Friday, April 22, 2011

Daily Times editorial April 23, 2011

Dictators and politicians

Makhdoom Javed Hashmi is one of the few Seraiki area prominent leaders in the PML-N. Not only that, what sets him apart from the Sharifs is his resistance to General Musharraf’s rule, for which he served a four-year prison sentence. Since the Sharifs returned to Pakistan, this brave member of the PML-N found himself sidelined. His bitterness therefore is understandable. So is his outburst the other day from the floor of the National Assembly against his party’s leadership, dictators, and the politicians who collaborated with them in our history. These latter were asked by Hashmi, who led the way in this regard, to apologise for collaboration with such usurpers. His party’s members present in the house were less than pleased, but Hashmi’s admiring remarks about Zulfikar Ali Bhutto and Benazir Bhutto delighted the treasury benches.
Bitterness against his own party’s leadership aside, the mea culpa and demand that Hashmi has put forward has touched a raw nerve. It is an undeniable truth that almost all of the top leaders of the existing political class have been guilty of collaboration to a greater or lesser degree with military dictators in our history. Hashmi conceded that Zulfikar Ali Bhutto’s death wiped out all his mistakes, including the sin of starting his political career under the patronage of Pakistan’s first military dictator, Ayub Khan. A pattern or political culture can be discerned if one runs down the list and flow of time to examine the track record of most of our political heavyweight worthies. Some collaborated with powerful military dictators out of what they considered tactical necessity (and their opponents dubbed sheer political opportunism), others embraced dictatorships out of motives of revenge against their opponents whom they could not otherwise match, or even lure of power, pelf and lucre. Whatever the range of motivations and justifications presented by the authors of such collaboration, nothing can excuse these political crimes.
Perhaps Hashmi’s unexpected and surprising diatribe can help focus minds on the phenomenon of collaboration with military usurpers and dictators by politicians in our history. We may not be able to change that history, but revisiting it with a critical outlook can at least provide an opportunity not only to examine the phenomenon, but learn also about the damage collaboration by the political class did to the country, while at the same time rewarding them with far more than thirty pieces of silver for their betrayal of all principle. We cannot within the realm of possibility envisage a wholesale purge of the political class of such collaborators (they are too many and too powerfully entrenched), but at the very least we should take a leaf from Hashmi’s book and educate and mobilise public opinion against a continuation or repetition of such betrayals of democratic principles by any member of the political class.
The Sharifs and the PML-N are in no mood to oblige the Makhdoom with his demand for an apology to the country for all past collaboration with dictators.

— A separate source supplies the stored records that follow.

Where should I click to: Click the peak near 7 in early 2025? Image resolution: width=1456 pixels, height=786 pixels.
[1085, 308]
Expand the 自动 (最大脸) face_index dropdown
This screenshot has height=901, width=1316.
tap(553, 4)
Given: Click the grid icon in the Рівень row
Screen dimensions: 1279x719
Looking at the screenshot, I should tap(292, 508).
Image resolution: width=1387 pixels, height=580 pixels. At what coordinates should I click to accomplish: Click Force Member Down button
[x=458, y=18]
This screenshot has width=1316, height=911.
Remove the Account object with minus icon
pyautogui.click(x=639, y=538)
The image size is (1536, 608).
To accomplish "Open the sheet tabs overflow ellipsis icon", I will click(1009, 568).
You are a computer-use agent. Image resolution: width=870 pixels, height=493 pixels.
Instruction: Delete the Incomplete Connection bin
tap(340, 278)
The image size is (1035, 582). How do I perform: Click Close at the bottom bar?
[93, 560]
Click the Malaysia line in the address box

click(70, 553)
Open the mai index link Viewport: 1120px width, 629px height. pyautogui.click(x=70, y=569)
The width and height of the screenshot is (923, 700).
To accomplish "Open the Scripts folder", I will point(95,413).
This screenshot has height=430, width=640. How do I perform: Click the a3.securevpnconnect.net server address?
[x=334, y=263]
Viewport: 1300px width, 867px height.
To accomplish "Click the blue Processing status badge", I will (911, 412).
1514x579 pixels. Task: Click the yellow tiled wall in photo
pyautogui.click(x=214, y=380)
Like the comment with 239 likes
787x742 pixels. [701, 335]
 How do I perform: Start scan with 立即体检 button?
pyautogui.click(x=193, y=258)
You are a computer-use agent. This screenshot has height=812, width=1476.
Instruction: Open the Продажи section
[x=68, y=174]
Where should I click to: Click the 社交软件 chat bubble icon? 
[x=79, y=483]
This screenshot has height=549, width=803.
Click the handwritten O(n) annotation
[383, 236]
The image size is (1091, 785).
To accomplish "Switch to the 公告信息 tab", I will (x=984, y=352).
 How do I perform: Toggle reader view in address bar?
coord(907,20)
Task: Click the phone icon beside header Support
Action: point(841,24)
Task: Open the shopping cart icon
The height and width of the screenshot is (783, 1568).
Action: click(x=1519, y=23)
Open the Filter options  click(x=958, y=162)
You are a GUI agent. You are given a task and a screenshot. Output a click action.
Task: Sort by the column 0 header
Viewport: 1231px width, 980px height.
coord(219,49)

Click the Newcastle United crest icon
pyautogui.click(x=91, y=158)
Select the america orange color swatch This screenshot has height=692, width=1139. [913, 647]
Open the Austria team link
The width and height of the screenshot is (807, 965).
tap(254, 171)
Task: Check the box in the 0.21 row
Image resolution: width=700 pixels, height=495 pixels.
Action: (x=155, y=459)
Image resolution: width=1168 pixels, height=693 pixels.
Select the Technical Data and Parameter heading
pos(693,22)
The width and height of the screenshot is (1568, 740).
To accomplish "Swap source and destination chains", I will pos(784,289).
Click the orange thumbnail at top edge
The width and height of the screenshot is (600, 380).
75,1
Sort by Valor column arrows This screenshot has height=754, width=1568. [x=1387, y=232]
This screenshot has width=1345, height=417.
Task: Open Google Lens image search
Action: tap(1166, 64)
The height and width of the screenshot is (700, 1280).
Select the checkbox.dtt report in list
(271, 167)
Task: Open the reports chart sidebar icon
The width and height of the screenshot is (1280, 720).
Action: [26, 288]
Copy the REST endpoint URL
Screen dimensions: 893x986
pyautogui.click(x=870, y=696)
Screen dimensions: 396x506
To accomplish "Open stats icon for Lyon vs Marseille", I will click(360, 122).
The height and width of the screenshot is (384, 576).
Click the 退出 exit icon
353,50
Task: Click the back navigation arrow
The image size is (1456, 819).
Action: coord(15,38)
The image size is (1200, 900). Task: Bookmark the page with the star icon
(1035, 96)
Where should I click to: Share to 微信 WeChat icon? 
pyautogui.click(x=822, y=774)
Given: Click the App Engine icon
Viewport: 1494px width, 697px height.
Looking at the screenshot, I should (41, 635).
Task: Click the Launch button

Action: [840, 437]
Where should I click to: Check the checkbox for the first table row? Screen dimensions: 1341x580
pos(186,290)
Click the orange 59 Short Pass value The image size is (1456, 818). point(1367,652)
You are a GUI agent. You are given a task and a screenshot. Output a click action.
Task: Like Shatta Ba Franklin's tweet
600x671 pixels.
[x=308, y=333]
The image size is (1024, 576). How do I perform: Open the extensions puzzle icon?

But at the very least the cast of usual suspects who are guilty, and who range across the whole political spectrum, should be shamed about their past ‘sins’ and a climate evolved that would ensure the automatic ostracisation and condemnation of any member of the political class who indulges in such opportunism ever again. After all, if the compliant judiciary of the past has given way to the present (restored) judiciary that has sworn never again to legitimise a military coup maker, why can the political class not shed its opportunist feathers and emerge reborn as a segment genuinely wedded to the service of the people, a task in which there is no room whatsoever for serving as the handmaiden of any coup maker, usurper, or dictator of any hue, variety, shape or size.